Most of the films in this next list I have not seen for one reason or another. May we both learn something new from this post!
36. Les Triplettes de Belleville (The Triplets of Belleville), 2003
One of two films directed by Slyvain Chomet I will mention on this list, this is one of the hidden gems from the French Cinéma. Released the same year as Finding Nemo, it was nominated for two Academy Awards: Best Animated Film and Best Original Song. I do not know much more about this movie and I have never seen it. I avoided it partially because I believed it would be crude. Now, I think I will give it a try despite my predetermined notions.
To the visuals. I love the colors. The various autumn shades of brown, green, red and blue give it a antiqueish look. It is kind of like looking at illustrations from an old newspaper. There is only one thing I do not like about the visuals. The character animation. I know that usually is not a factor, but the ugly, gritty designs really distracted me when I looked through its pictures.
You (and I), if you have never seen this film should give it a try if only to see the background art. I wish there was more I could tell you about this film but that will have to wait until I watch it myself. I promise his other film will have some more useful information.
This is another film with autumn like colors. That probably explains why its visuals caught my attention at all. Directed by Brad Bird, this is my favorite Pixar film. Once again, one may wonder why it is not in my other list. Well, though I like the overall atmosphere of the movie, visually it is simple. It actually has a similar color scheme as The Triplets of Belleville, but in 3D animation.
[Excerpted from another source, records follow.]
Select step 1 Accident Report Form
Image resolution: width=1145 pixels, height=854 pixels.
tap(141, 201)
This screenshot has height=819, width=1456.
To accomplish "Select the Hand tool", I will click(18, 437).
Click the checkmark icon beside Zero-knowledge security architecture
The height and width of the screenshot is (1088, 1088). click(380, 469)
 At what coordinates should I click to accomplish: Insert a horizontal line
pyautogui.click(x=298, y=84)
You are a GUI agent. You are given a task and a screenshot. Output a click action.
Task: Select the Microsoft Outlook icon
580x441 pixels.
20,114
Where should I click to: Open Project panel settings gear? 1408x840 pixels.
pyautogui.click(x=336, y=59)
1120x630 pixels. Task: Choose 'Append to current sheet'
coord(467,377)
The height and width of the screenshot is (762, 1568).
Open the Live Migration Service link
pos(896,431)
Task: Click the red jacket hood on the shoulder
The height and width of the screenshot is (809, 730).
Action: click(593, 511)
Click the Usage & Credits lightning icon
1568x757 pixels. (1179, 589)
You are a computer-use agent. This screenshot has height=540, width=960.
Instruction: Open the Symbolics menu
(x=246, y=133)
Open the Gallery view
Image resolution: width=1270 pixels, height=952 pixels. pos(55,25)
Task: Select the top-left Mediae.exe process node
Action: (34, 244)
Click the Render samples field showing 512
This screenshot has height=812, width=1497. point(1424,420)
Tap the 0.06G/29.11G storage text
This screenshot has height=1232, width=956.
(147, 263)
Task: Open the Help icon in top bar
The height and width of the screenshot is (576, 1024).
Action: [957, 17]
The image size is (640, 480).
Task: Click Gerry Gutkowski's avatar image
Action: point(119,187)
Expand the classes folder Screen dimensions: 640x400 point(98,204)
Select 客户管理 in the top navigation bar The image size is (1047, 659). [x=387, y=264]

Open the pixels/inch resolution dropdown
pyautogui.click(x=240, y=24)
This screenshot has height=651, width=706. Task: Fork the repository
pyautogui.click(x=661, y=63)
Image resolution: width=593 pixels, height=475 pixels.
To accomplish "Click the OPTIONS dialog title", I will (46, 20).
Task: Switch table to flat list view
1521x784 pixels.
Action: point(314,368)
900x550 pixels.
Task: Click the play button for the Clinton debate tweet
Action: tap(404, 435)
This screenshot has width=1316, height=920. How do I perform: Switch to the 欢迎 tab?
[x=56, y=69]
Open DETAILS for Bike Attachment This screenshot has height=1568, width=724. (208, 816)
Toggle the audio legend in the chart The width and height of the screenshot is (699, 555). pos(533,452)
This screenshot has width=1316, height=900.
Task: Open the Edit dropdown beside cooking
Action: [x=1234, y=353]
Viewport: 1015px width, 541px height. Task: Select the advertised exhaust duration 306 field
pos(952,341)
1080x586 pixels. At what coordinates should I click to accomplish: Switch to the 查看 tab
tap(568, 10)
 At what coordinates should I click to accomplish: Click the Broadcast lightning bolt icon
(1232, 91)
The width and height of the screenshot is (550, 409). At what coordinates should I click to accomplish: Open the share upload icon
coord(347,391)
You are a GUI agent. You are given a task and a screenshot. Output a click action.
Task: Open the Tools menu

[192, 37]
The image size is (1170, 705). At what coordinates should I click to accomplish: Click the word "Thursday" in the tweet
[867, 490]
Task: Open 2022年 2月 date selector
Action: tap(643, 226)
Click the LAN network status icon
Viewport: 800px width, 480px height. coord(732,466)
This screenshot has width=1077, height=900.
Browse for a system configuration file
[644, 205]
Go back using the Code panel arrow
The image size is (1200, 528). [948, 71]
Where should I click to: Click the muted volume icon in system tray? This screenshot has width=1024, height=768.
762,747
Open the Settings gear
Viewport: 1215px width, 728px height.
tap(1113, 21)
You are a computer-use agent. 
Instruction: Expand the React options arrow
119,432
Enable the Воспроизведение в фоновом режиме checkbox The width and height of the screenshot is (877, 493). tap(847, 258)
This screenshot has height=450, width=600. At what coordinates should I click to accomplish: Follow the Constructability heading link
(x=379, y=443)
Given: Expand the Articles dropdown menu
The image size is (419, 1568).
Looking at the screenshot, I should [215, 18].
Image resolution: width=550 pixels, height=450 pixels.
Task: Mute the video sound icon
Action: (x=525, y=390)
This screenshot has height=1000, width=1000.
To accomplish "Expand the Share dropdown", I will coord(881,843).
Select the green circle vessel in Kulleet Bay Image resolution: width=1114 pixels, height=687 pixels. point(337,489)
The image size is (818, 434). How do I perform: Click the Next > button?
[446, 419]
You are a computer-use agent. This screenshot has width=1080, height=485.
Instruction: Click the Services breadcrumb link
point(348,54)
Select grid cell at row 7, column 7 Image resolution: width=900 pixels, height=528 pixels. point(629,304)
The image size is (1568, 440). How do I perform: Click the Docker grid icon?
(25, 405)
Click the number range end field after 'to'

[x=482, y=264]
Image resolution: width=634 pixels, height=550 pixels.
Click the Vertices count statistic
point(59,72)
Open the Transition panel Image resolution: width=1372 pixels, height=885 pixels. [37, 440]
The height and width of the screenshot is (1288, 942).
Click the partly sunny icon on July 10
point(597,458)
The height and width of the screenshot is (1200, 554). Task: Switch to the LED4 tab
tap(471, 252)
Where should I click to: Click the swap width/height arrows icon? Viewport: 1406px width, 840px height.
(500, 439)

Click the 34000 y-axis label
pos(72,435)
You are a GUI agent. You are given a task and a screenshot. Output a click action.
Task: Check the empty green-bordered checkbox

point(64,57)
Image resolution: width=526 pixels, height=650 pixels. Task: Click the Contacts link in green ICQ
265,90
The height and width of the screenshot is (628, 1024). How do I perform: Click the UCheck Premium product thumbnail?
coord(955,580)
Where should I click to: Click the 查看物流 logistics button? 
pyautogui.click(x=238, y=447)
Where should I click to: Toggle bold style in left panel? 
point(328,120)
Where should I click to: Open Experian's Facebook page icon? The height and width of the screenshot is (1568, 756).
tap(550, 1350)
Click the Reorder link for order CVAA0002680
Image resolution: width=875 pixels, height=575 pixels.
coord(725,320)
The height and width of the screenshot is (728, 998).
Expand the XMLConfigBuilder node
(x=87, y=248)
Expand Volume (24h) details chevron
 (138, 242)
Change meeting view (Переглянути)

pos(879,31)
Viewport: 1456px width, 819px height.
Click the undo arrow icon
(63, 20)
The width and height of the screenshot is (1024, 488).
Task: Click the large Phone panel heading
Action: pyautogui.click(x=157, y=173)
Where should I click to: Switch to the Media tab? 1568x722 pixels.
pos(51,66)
This makes sense, because they both take place in France.
I think the focus of this film is on its story rather than immaculate imagery. Though it takes pauses in its story to showcase a beautiful countryside or the Eiffel Tower, the imagery is simply calming. It is interesting watching this movie because I have been to Paris and recognize many of the places shown. I believe Ratatouille highlights the lovely Parisian atmosphere subtly. I think that was best.
Again, this is a film everyone should go out of their way to see. It is not your everyday animated film, having complex characters and a brilliant ending. My favorite still from the film would the ship sailing steadily down the River Seine.
This film is based on Marjane Satrapi‘s autobiographical graphic novel. Set during the Iranian revolution, it was co-directed by Satrapi and fellow comic artist Vincent Parounnand. Obviously modeled after her graphic novel, it feels like the world told through the eyes of an artist. Though such horrible things happen, there is an obvious disconnection from reality. But then again, many of the subjects she addresses could not be adapted well or accepted without animation.
I have never see this film and do not plan to. I have a hard time seeing movies with main characters who forsake morality for personal reasons. But, this film’s style does have a strange beauty to it. Reminiscent of old black and white cartoons, it reminds me of Shel Silverstein’s poetry books. Like his poetry, Persepolis had the look of a children’s story but at its heart was told from an adult’s perspective .
I can neither recommend nor condemn this film. It is not my place. In its own way, it is beautiful as it is told personally by the author. But, it does not appeal to me as much as it would others.
This a unique addition to the list. The only Israeli animated film I have ever heard of, it tells the story of a young man Ari Folman suffering from amnesia. Autobiographocal and visually jarring, this is not a film for children. Well, at least not unless they are learning about wars in the Middle East and Lebanon. Yet another film I will never see, I do want to acknowledge Ari Folman‘s contribution to the annals of animation.
It is not, as I supposed, rotoscope animation but a combination of Adobe Flash cutouts and traditional hand drawn animation. How did this work? Well all the drawings were cut into hundreds of pieces in order to create an illusion of movement. The result was a comic style atmosphere with gritty imagery. Do I like it? Well….
The process is incredible but the final product feels disjointed. Some of the scenes actually made me feel sick to my stomach at times. That is not conducive to an aesthetic experience. But this film is yet incredible and thought provoking.
Here is the first Japanese classic directed by Momoru Hosoda to appear. It was animated by Madhouse, an incredible animation studio which has released classic series like Hunter X Hunter (2011-?), Death Note (2006-2007) and Monster (2004-2005). I tried to watch this film. Really. I did. But it just was not my thing. For one, I have little interest with social networking and video games. Plus, Hosoda’s style is not up to par with masters like Miyazaki, Otomo or Takahata.
Most of the beautiful animation comes from the social networking site OZ featured in the movie. I never got that far when I tried to watch the movie. Believe me. I tried, but I found the plot’s execution dull. Plus, the animation for the every day world was equally boring to me. Do not worry. I appreciate the work put into this film and for many of its creative scenes. However, compared to movies like Up (2009) it is not particuarily brilliant. Just average.
I hope no one hates me after reading this. Oh well. Despite what I have said, if you are interested in the movie look forward to some colorful and unique visuals, especially during some of the battles. May it be a better experience than mine.